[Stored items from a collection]
Content starts
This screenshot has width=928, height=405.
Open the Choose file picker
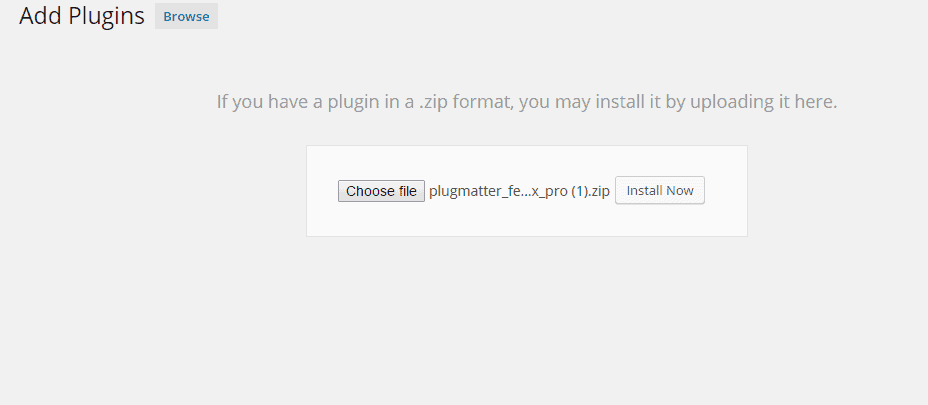pyautogui.click(x=381, y=191)
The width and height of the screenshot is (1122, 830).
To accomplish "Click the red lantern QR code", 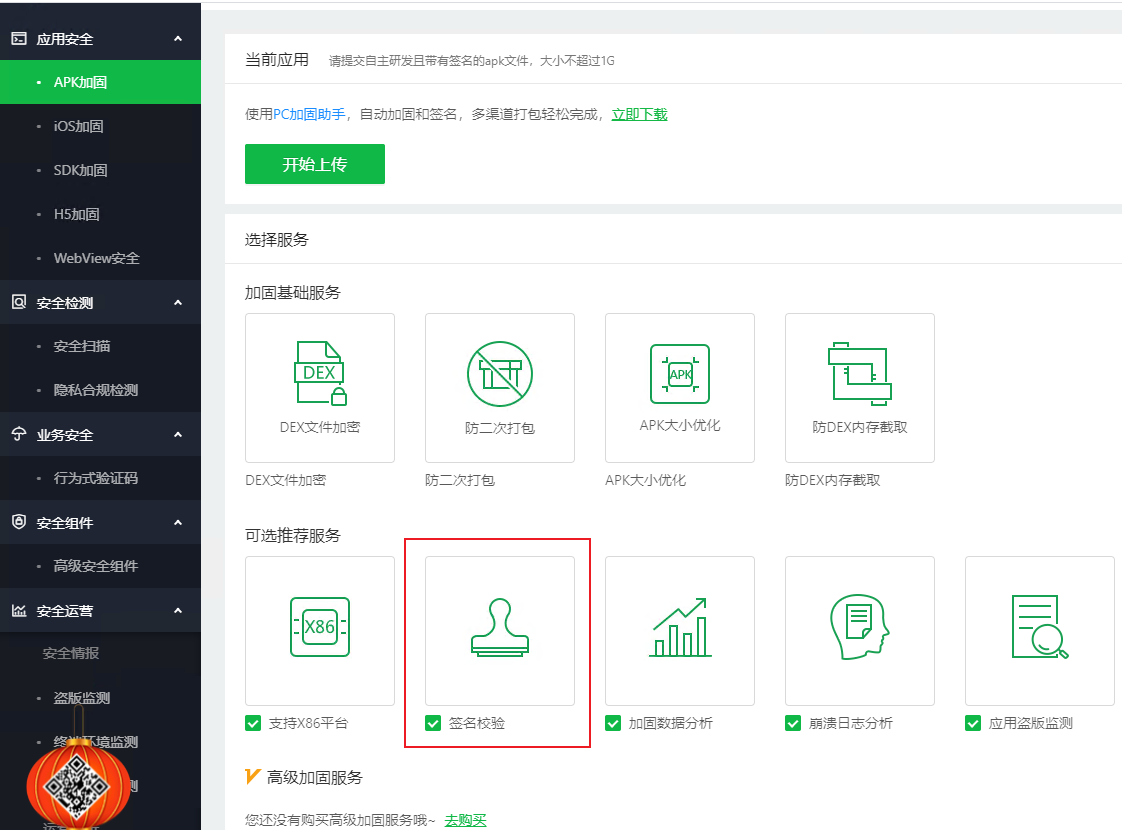I will pos(77,782).
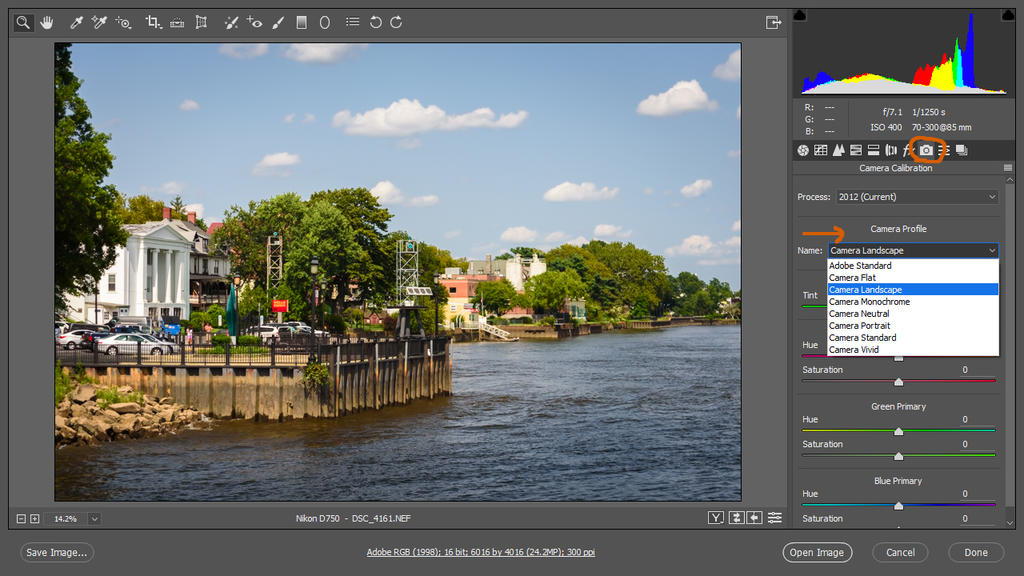Select the Hand tool
This screenshot has height=576, width=1024.
coord(46,22)
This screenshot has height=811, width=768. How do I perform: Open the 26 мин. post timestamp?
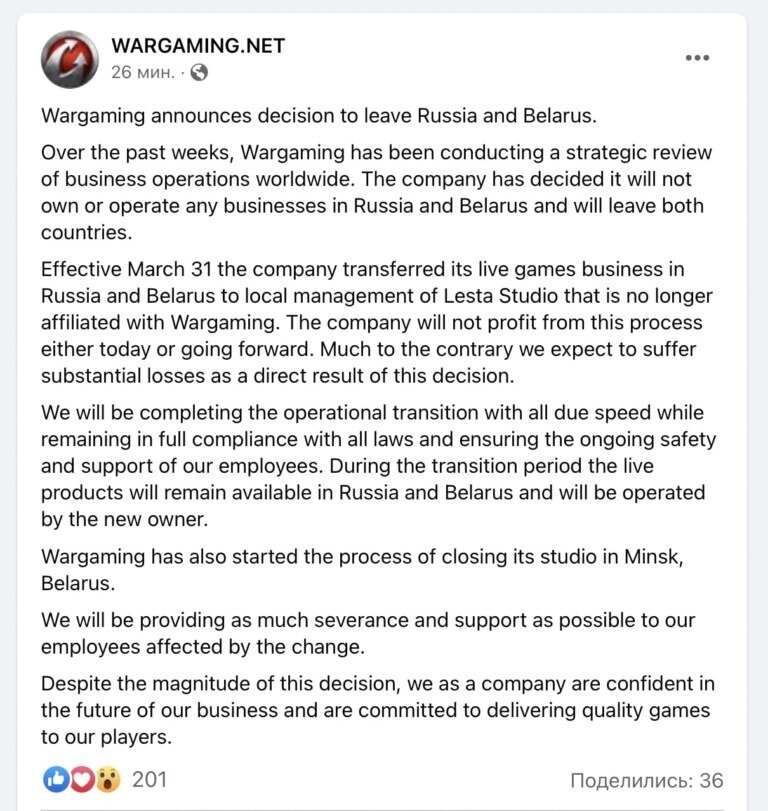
Content ends
Please write out exactly, and only, the lines from the beginning of the entries through the line containing "The width and", including both and skipping all pictures.

**WORKED SOLUTION:**
This screenshot has width=928, height=405.
Open the Choose file picker
pyautogui.click(x=381, y=191)
The width and height of the screenshot is (1122, 830).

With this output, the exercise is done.